Whey protein is a complete protein with a particularly high leucine content and rapid absorption kinetics. It raises plasma amino acids — including tyrosine — more rapidly than most whole food sources, which could theoretically provide a sharper post-meal cognitive boost. Whey also contains alpha-lactalbumin, a protein fraction with an unusually high tryptophan content. Markus et al. (2000), in a study published in the American Journal of Clinical Nutrition, demonstrated that an alpha-lactalbumin-enriched diet increased the plasma tryptophan-to-LNAA ratio and improved cognitive performance under stress in stress-vulnerable subjects. For practical purposes, whey protein is a convenient and effective way to increase protein intake, but it offers no magical advantage over adequate protein from whole food sources for most people.
Should vegetarians and vegans worry about protein and brain health?
Vegetarians and vegans can absolutely meet their brain’s amino acid needs, but it requires more deliberate planning. The key concerns are not about total protein quantity — most well-planned plant-based diets provide adequate total protein — but about specific nutrients that are concentrated in animal proteins: vitamin B12 (critical for myelin and homocysteine metabolism, absent from plant foods), omega-3 DHA and EPA (available from algae supplements but not from plant ALA alone in sufficient quantities), heme iron (plant non-heme iron is less bioavailable), choline, and creatine. Rae et al. (2003) showed that creatine supplementation improved working memory and processing speed in vegetarians, suggesting that lower baseline brain creatine stores in plant-based dieters represent a correctable cognitive limitation.

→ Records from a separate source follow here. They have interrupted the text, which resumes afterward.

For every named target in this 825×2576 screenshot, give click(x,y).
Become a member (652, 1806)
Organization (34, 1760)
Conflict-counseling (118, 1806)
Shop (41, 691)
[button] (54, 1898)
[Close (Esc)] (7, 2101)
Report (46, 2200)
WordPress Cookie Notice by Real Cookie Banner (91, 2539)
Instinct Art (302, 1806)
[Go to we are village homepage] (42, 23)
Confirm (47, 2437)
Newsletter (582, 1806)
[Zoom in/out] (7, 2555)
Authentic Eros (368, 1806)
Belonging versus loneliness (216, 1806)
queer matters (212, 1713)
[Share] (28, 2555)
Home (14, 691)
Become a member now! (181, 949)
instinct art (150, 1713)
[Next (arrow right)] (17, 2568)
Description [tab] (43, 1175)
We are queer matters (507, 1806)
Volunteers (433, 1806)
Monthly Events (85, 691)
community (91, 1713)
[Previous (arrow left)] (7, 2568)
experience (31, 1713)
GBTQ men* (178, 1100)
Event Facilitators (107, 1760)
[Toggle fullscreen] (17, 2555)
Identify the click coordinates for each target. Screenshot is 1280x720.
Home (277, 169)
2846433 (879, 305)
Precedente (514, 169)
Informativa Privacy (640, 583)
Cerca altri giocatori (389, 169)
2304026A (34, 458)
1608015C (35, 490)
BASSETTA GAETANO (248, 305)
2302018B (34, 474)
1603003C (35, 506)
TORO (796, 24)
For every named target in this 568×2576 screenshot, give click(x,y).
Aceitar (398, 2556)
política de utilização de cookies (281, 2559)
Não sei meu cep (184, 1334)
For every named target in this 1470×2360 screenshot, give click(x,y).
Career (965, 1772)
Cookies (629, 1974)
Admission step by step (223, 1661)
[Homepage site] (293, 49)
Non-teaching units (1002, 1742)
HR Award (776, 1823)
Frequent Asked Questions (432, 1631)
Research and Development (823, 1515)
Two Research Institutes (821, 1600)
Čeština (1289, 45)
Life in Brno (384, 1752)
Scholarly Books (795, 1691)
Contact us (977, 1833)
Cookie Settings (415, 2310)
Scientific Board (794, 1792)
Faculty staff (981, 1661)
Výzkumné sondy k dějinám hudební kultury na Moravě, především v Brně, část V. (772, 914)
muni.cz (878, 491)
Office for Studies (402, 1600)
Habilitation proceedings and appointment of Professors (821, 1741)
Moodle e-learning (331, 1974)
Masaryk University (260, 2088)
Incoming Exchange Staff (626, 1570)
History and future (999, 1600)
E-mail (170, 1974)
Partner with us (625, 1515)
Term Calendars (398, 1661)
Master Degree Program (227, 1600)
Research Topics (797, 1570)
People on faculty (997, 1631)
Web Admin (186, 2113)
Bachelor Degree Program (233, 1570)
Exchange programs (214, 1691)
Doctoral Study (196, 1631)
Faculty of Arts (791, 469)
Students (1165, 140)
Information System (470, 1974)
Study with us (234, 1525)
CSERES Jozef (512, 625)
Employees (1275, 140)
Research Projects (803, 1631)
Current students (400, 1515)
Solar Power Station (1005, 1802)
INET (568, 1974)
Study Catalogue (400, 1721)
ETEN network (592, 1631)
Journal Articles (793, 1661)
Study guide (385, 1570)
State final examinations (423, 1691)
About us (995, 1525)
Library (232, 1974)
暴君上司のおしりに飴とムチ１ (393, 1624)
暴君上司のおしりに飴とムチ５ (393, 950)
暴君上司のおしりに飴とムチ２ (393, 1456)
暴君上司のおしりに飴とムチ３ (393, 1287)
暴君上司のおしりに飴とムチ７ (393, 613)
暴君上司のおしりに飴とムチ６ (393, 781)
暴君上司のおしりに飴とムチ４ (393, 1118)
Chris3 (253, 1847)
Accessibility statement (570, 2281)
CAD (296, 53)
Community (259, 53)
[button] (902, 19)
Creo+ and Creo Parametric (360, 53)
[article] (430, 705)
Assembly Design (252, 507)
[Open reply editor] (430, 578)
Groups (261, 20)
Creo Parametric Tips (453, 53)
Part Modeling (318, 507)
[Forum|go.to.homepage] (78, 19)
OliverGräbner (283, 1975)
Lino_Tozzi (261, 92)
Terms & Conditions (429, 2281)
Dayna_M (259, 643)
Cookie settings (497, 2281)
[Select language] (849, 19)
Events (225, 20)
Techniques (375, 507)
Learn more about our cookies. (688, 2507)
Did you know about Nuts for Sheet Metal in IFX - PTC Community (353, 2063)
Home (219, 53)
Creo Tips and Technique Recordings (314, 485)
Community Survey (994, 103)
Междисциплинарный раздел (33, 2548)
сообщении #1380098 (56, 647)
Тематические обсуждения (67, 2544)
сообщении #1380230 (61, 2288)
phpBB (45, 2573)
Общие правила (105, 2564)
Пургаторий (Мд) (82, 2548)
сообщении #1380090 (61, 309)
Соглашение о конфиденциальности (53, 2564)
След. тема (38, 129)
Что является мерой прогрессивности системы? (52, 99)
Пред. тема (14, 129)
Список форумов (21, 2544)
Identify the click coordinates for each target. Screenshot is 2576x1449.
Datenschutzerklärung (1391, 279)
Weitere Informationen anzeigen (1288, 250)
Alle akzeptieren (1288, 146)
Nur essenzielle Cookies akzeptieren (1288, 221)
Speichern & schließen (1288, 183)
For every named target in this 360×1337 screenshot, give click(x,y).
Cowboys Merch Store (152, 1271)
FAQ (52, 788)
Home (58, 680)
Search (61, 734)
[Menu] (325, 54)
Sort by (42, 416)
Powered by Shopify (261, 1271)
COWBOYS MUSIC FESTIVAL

Does protein intake affect Alzheimer’s risk?
Epidemiological evidence suggests a modest protective association between adequate protein intake and cognitive decline in aging. Roberts et al. (2012) found that higher protein intake was associated with reduced risk of mild cognitive impairment in the Mayo Clinic Study of Aging. However, this is observational data and cannot establish causation. The type of protein may also matter — the Mediterranean and MIND diets, which emphasize fish and plant protein over red meat, have the strongest evidence for reducing Alzheimer’s risk. Very high intakes of red and processed meat have been associated with increased dementia risk in some cohort studies, possibly mediated through TMAO, saturated fat, or other mechanisms, though this evidence is not definitive.